Three publications I wrote:

Obradović, S. & Bowe, M. (2020) The nation in context: How intergroup relations shape the discursive construction of identity continuity and discontinuity. British Journal of Social Psychology.
Obradović, S., Power, S.& Sheehy-Skeffington, J. (2020). Understanding the psychological appeal of populism. Current Opinion in Psychology.
Obradović, S. & Sheehy-Skeffington, J. (2020). Power, identity, and belonging: A mixed-methods study of the processes shaping perceptions of EU integration in a prospective member state. European Journal of Social Psychology.

And one that inspired me:

Reicher, S., & Hopkins, N. (2000). Self and nation. Sage.

Prof. Paul Stenner

Prof. Paul Stenner

I am Professor of Social Psychology at The Open University and Co-Director of the School’s new centre. For me, CuSP is about keeping social psychology fresh and alive to new theories, methods and practices, and keeping it responsive to the real social and personal issues people are facing today. I believe that social psychology is not simply about supplying the objective facts about human nature that will help society to shape the conduct of its citizens. Psychology is more political and ethical than that, and it is pretty important in today's culture, reflecting back to us the kinds of beings we think we are. CusP is about affirming that we are cultural beings who make sense of ourselves using the ever-refreshed heritage of our cultural resources.

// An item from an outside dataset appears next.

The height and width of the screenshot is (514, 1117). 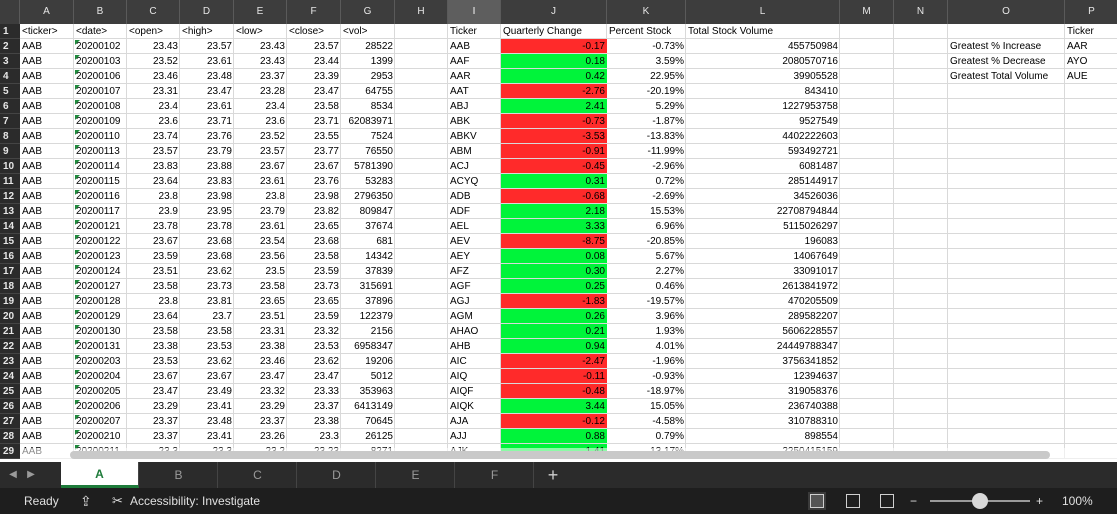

Three publications I wrote:

Stenner, P (2017) Liminality and Experience: A transdisciplinarity approach to the Psychosocial. London: Palgrave. (Shortlisted for BPS book prize, 2019).
Greco, M. and Stenner, P (2017) From paradox to pattern shift: Conceptualising liminal hotspots and their affective dynamics. Theory and Psychology, 27(2): 147-166.
Stenner, P and Zittoun, T (2020) On taking a leap of faith. Art, Imagination and liminal experiences. Journal of Theoretical and Philosophical Psychology. 40(4), 240–263. https://doi.org/10.1037/teo0000148

And one that inspired me:

Tania Zittoun and Alex Gillespie (2015) Integrating experiences: Body and mind moving between contexts. This was the Niels Bohr Professorship Lecture in Cultural Psychology.

Prof. Stephanie Taylor

Prof. Stephanie Taylor

I am Professor of Social Psychology. My research investigates the new identities attached to contemporary contexts, and the associated subjectivities or senses of self which are shaped by public discourses, ‘commonsense’ knowledge, identifications and contemporary life practices, with a particular focus on gendered subjectivities. My recent publications have centred on creativity and the conflicts that are experienced around a contemporary identification as a creative practitioner or creative worker. Previous research explored women’s identifications in relation to place. I have also written extensively on qualitative methodologies, including critical discursive and narrative approaches. I am co-editor of several collections of recent research on the global sector of the cultural and creative industries, and I co-edit the Palgrave series Creative Working Lives. I am co-convenor of the Culture and Social Psychology research strand in the centre.

Three publications I wrote:

Taylor, S. (2019). A practitioner concept of contemporary creativity. Social Psychology Quarterly, 82(4), 453-472.
Taylor, S. (2017). 'Psychosocial research' in Gough, B. The Palgrave Handbook of Critical Social Psychology Palgrave Macmillan. pp.225-242.
Taylor, S. (2015). Discursive and psychosocial? Theorising a complex contemporary subject. Qualitative Research in Psychology 12(1), 8- 21.

And one that inspired me:

Rose, N. (1996). Inventing Our Selves: Psychology, Power and Personhood. Cambridge: Cambridge University Press.